» **問題一覧**
[A] マラソンの体験記のうち、「市内を走って10キロ地点のビ」から「又気持ちが昂ぶるのであった。」までを、両端も含めて一字一句そのまま引用せよ。
[B] マラソンの体験記では、20キロ地点はどこにあると書かれているか。
[C] マラソンの体験記を、最後の一文のあとから書き継げ。

» **文書**
+===+

リラックスしながらウォーミングアップをする。今年もそれなりの練習は積んできたのであるが完走への期待は5分5分というところである。3年ぶりのムスコには是が非でも完走してもらいたいと思うのであるが彼は少し走り込みが足りないので、これもまた完走は5分5分というところである。
荷物を預け、最後尾のスタートブロックにつくと、昨年途中棄権の小林君がリベンジを誓って静かに闘志を燃やしていた。彼もまた私がマラソンに誘い込んだ仲間である。
連続7回のスタートになるがスタート前の心の昂ぶりは一つも変らない。この昂ぶりこそが年齢を感じない素晴らしさなのである。8
:35分号砲なって一斉にスタートを切る。最後尾からの私は、今年は丁度5分遅れでスタートラインを踏んだ。

<レース報告>
1キロ6分30秒を目標に20キロまで走り、その後は成り行きに任せながら35キロまで走りきれば何とか完走の期待も膨らむという目論見である。
応援の観客で溢れかえる善光寺下の5キロまでは気合も乗って上々の滑り出しである
(5キロ通過 32分16秒)。

昨年よりは快調であるようだ。
市内を走って10キロ地点のビッグハットにはムスコがお世話になっているSさんが応援に来ていてくれた。「息子はどうした」「先に行ったはずだ」と声をかけながら通過する
(10キロ通過 1時間4分34秒)

10キロまで何とか目標時間をクリアーしている。
犀川の堤防に架かると上にかかる五輪大橋をサブスリー狙いのランナーが爆走している。「早い人はいいなー」と思わず声が出る。
落合橋北を2回曲がって15キロ地点に出るとエムウェーブを周回してきたランナーと対面走行になる。小林君が「がんばりましょう」と元気に走り抜けていった。そういえば彼は昨年ヒザ痛のためここでリタイアしたのだが、今年はお釣りの来るリベンジを果たしそうで私も嬉しい限りだ。
(15キロ通過1時間37分47秒)

エムウェーブ周回に入る手前で松代の好漢M君が駈け抜けていった。彼は今年の出走についてはお忍びであった。完走の自信がなかったのだろうか、「ゴールで待っています」と声をかけられると又気持ちが昂ぶるのであった。
勤務先のエムウェーブを周回すると職場の同僚が応援してくれる。何とか手を振る余裕もあって応援に答えることが出来た。五輪大橋の中間が20キロ地点でそろそろ足が上がらなくなり始めた。
(20キロ通過 2時間11分51秒)

+===+

» **データ部分**
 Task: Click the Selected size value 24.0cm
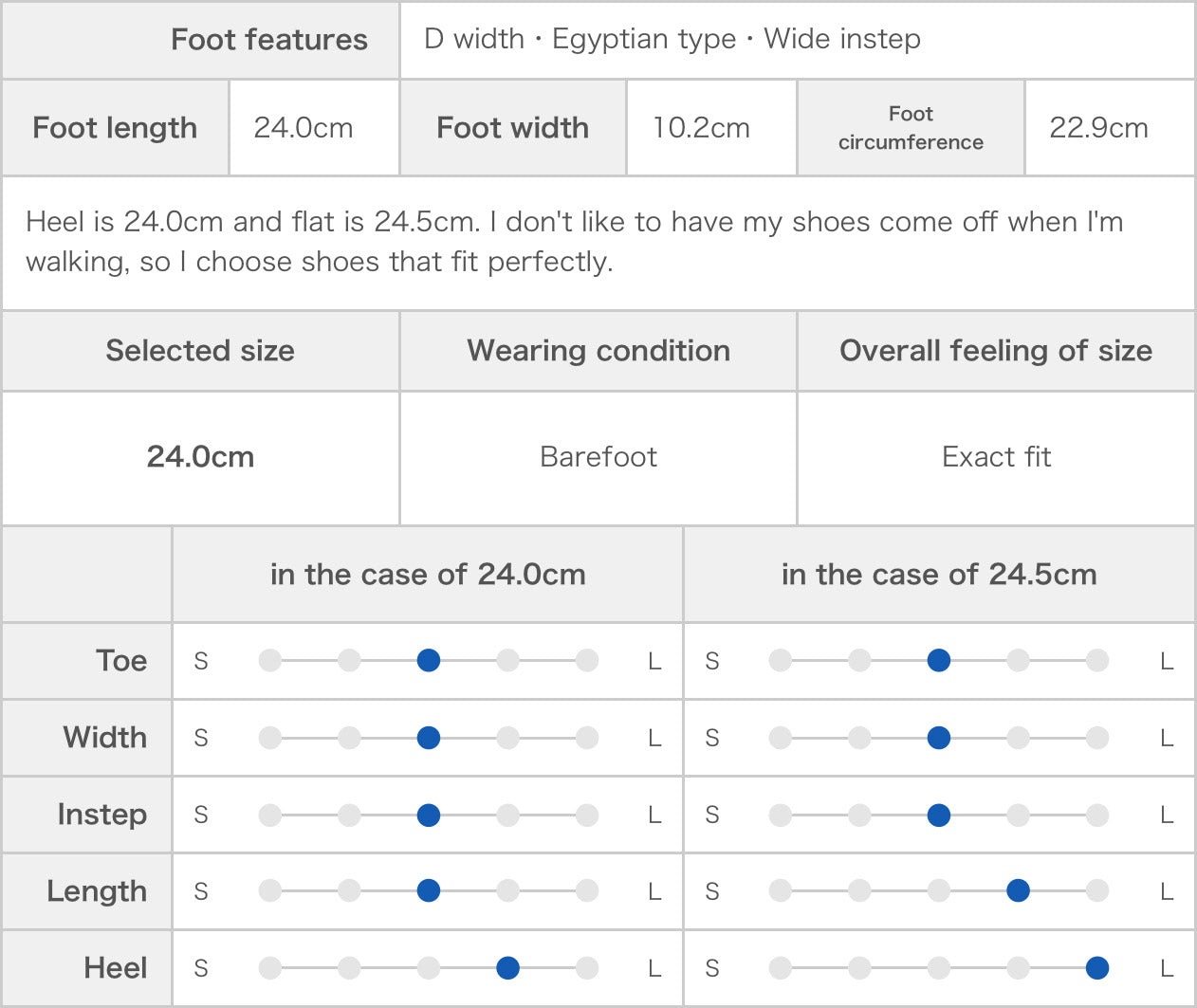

+===+

» **各問の解答**
[A]
市内を走って10キロ地点のビッグハットにはムスコがお世話になっているSさんが応援に来ていてくれた。「息子はどうした」「先に行ったはずだ」と声をかけながら通過する
(10キロ通過 1時間4分34秒)

10キロまで何とか目標時間をクリアーしている。
犀川の堤防に架かると上にかかる五輪大橋をサブスリー狙いのランナーが爆走している。「早い人はいいなー」と思わず声が出る。
落合橋北を2回曲がって15キロ地点に出るとエムウェーブを周回してきたランナーと対面走行になる。小林君が「がんばりましょう」と元気に走り抜けていった。そういえば彼は昨年ヒザ痛のためここでリタイアしたのだが、今年はお釣りの来るリベンジを果たしそうで私も嬉しい限りだ。
(15キロ通過1時間37分47秒)

エムウェーブ周回に入る手前で松代の好漢M君が駈け抜けていった。彼は今年の出走についてはお忍びであった。完走の自信がなかったのだろうか、「ゴールで待っています」と声をかけられると又気持ちが昂ぶるのであった。

[B] 五輪大橋の中間だ。

[C]
気温も上がりだして体力の消耗も激しい。水分補給は十分にする。中間点通過は辛うじて2時間20分を切るが、この先の半分を走りきるのは難しそうだという気が強くなる。しかし、一縷の望みを捨てず、「行けるところまで行ってみよう」と心に決める。
ホワイトリング横の折り返し地点では先ずM君に続いて稲垣さんそして息子という順番で走っている。その差はそれぞれ500mくらいか、全員疲労が足に来ていることが分かる。ホワイトリング前の25キロまで来た。
(25キロ通過 2時間47分05秒)

何とか堪えながら千曲川の堤防道路に入る。ここが26キロ地点で33キロまで追い風の中を7キロ走る。ここまで来れば何とか堪えてと思うのであるが、足は益々重くなり前に進まなくなる。堤防道路は歩く者とまだ足が上がっている者が半分半分というところか、「ここで足を停めたら完走はおぼつかない」歩いているのと殆ど変りは無い速度であるが必死にランニングを続ける。
八幡原史跡公園ではサクラが満開になって花見客でにぎわってはいるが先頭から2時間も遅れて走るランナーには興味がないのか、誰も応援してはくれない。「さびシー」
松代大橋を走る抜けるランナーはサブスリーに敗れたランナーであろうかと思う。
28キロ地点でとうとう息子が歩き始めていた。檄を飛ばして一緒に走り出す。やはり「走りこみ不足がたたっているナー」と思う。ムスコは思いなおしたように先を行く、このひたむきさだけは自慢してあげたいものだ。
(30キロ通過 3時間25分14秒)

次なる関門36キロまでは50分の持ち時間である。何とかそこまで走り続けたいと思うのであるが益々足が重くなり痺れがきつくなってきた。
後方から来た観察車がランナーを縫うようにして追い越してゆく、そしてその後ろからは白バイが3台、これもランナーを追い越してゆく。まるで「これに追い越されるようでは完走は無理だよ」と無言の言葉を投げかけて行くようだ。これで気分は完全に切れてしまうのであった。
33キロを通過して岩野橋に出る。昨年足が止まった場所である。昨年より100m先まで足を延ばして今年もランニングを停止する。昨年はここから思い直して36キロ地点まで走ったのであるが今年は完全にグロッキーとなり、再走の気持ちが起きない。時間切れが分かっているからである。
それでも34キロ地点まで歩を進め、時計がスタートから4時間を刻んだことを確認してストップウォッチを停める、今年の長野マラソンは終了したのである。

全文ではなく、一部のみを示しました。